Dataset entries:
****************

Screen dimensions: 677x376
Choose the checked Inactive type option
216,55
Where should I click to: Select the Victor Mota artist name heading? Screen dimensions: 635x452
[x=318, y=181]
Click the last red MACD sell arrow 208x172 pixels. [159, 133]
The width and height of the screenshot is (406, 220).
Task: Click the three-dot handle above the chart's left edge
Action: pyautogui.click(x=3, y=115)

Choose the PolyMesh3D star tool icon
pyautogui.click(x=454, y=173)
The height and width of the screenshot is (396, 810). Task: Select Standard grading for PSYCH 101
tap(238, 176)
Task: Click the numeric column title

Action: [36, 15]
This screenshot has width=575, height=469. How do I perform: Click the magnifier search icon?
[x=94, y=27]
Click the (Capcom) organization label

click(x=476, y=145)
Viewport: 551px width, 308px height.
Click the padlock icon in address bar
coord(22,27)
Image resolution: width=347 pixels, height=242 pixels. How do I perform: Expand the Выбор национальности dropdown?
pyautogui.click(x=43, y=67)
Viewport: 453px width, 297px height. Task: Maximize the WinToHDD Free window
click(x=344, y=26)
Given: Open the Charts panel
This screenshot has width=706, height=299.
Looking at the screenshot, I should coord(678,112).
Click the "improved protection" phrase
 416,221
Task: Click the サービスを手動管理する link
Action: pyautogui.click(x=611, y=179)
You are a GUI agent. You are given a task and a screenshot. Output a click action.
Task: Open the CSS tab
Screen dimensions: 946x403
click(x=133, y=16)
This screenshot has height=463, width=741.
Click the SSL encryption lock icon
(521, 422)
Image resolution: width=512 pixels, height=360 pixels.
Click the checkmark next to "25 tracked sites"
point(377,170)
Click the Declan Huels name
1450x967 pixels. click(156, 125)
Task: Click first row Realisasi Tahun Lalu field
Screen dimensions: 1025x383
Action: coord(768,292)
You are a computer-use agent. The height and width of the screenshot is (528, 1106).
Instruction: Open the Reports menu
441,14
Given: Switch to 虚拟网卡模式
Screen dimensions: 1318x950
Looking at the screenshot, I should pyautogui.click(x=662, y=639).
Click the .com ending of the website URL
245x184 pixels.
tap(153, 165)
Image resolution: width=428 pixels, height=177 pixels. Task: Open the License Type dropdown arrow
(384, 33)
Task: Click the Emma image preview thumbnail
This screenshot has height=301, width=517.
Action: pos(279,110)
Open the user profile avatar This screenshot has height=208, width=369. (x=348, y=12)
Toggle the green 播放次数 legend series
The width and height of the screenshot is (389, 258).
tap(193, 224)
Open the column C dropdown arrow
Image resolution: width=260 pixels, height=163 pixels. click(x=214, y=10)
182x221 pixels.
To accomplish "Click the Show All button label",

****************

**What you will do:** For the string "agent", show each line of the entries above where it occurs.

**Task response:**
You are a GUI agent. You are given a task and a screenshot. Output a click action.
You are a computer-use agent. The height and width of the screenshot is (528, 1106).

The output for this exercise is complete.